---------- SOURCE

My Lords, following the noble Earl is always interesting but never easy. He mentioned in passing the Free Church in Scotland. I recount an argument that was going on in the readers’ letters columns of the Stornoway Gazette between the Free Church and Free Presbyterian Church. It was on an obscure point of doctrine. One of the contributors made the mistake of referring to the views of the Church of Scotland, which is of course the established Church. That was brushed off in the next week’s letters as, ““the reference to that other pigsty””. I have no doubt that that would have produced some sort of reaction under the clauses of this Bill; but it would not have been an appropriate reaction. We note that sort of thing.
Just to reassure the House that there are those who live north of Hadrian’s Wall who take a more rational view of the world, I quote David Hume:"““Mistakes in Philosophy are merely ridiculous whereas mistakes in religion are dangerous””."
That is a warning that he gives us. We move in deep waters when we discuss these matters. Mistakes in legislation about religion are, if I can extend his quotation, even more dangerous.
It is evident that we are moving in deep water in the wording of the Bill and indeed the wording of the Explanatory Notes. There are uncertainties and ambiguities which have been well examined in the course of this debate. I shall pick out one or two just to re-emphasise the uncertainty and ambiguity. There was actually another Presbyterian preacher who used to write down the side of his sermon notes: ““Argument weak here, shout like hell!””. I am not suggesting that the Government have been shouting like hell, but I do think that there are weaknesses at points in the argument.
First, and this has been referred to, the Bill is presented in a way that draws a very close parallel between race and religion, between inciting racial hatred and religious hatred. The main difference is overlooked in the Bill. Race is a matter of ethnic origin and can be established, one way or the other; religion is a matter of belief and beliefs that we are free to accept or reject. That is a radical difference that I do not see properly attended to in the Bill as we have it before us. The Bill and its proposers sometimes imply that there is no distinction between believers and beliefs. The Bill tells us that we should define a group as religious by reference to religious belief. That is not a passing matter; it is important. If we define a group or an individual as religious by referring to what they believe, then ipso facto if we criticise the beliefs we will criticise the believer; one cannot tear them apart. There is a real sense in which I am what I believe and if my beliefs are criticised I am criticised; if my beliefs are detested, I am detested, and I must defend those beliefs if I am to resist that.
However, Clause 3 makes proper reference to defining believers by their beliefs, but the drafters are uneasy. If we look at the Explanatory Notes, they are aware of the dangers of following that line, because if one follows that line one runs into difficulties over freedom of speech and criticism of ideas and belief that we all cherish. They state that hatred of a group of persons defined by their religious beliefs must be separated from hatred of their religion. I do not see how that can be done. Hatred is not an easy emotion and not one that we should seek to inculcate or defend, but it is there, and sometimes for good reason, as we have heard from the noble Earl.

--------------------

* [DIRECTIONS]:
(1) Return the passage of the speech from "My Lords, following" to "sort of thing.".
(2) In the speech, which newspaper's readers' letters columns carried the argument between the Free Church and the Free Presbyterian Church?

---------- LISTED ENTRIES

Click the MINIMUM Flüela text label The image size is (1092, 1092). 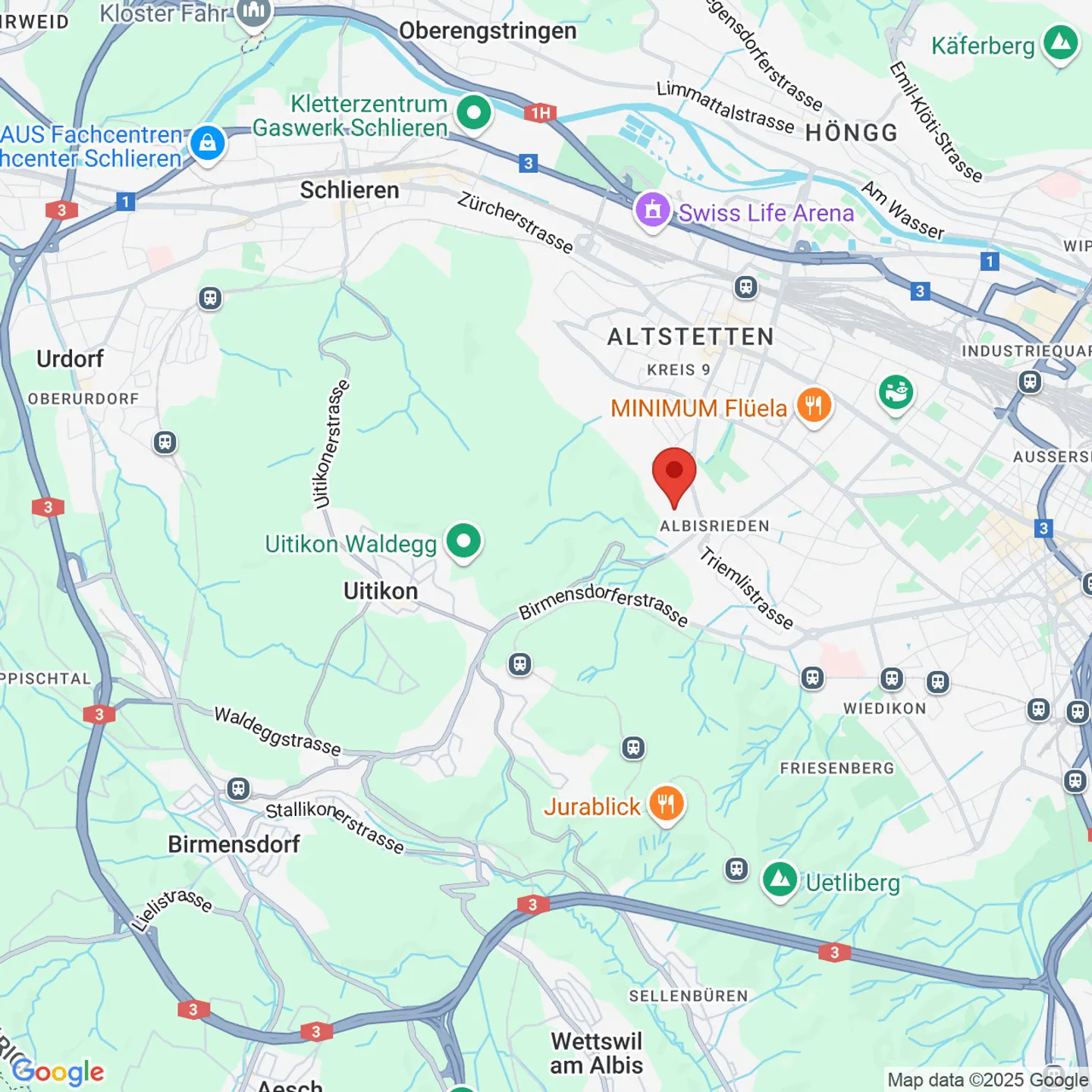(x=699, y=408)
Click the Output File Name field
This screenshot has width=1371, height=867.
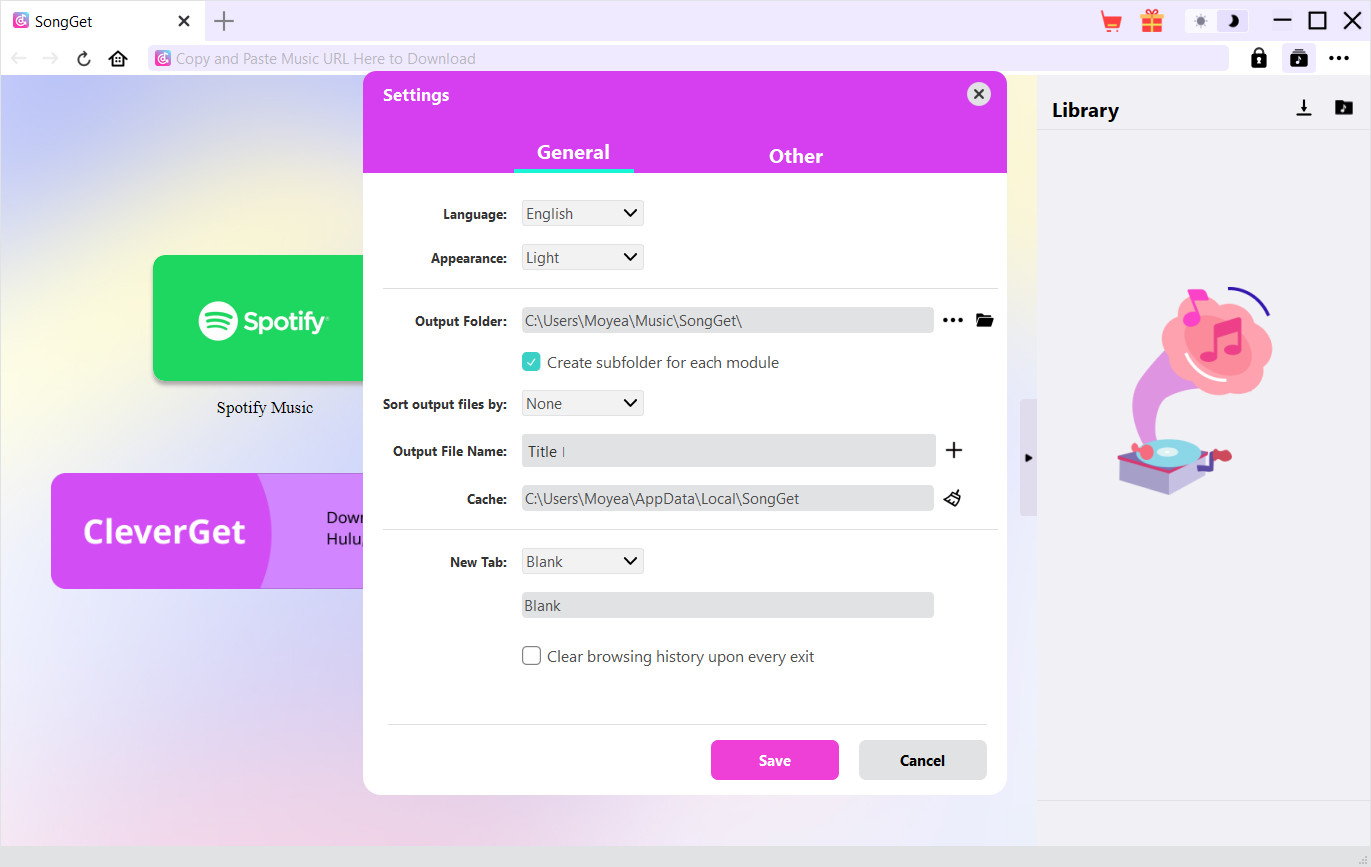728,451
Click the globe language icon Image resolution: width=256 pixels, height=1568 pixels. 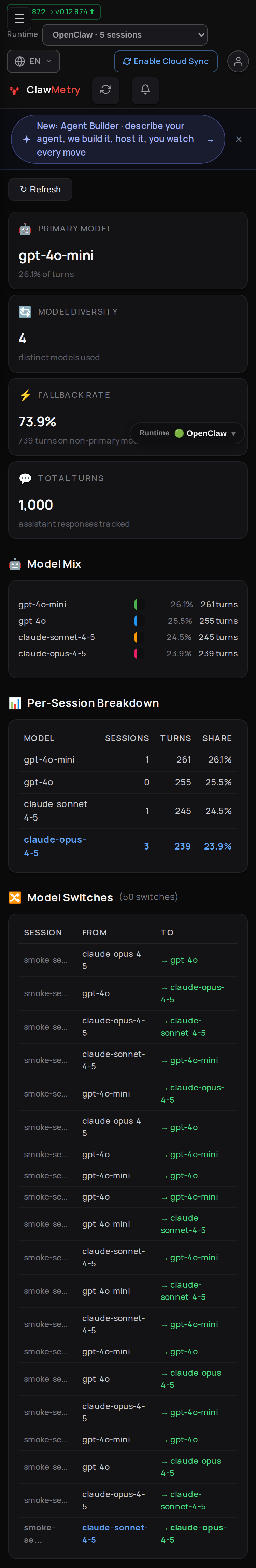[x=19, y=61]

--------------------

* [ANSWERS IN ORDER]:
(1)
My Lords, following the noble Earl is always interesting but never easy. He mentioned in passing the Free Church in Scotland. I recount an argument that was going on in the readers’ letters columns of the Stornoway Gazette between the Free Church and Free Presbyterian Church. It was on an obscure point of doctrine. One of the contributors made the mistake of referring to the views of the Church of Scotland, which is of course the established Church. That was brushed off in the next week’s letters as, ““the reference to that other pigsty””. I have no doubt that that would have produced some sort of reaction under the clauses of this Bill; but it would not have been an appropriate reaction. We note that sort of thing.

(2) The Stornoway Gazette.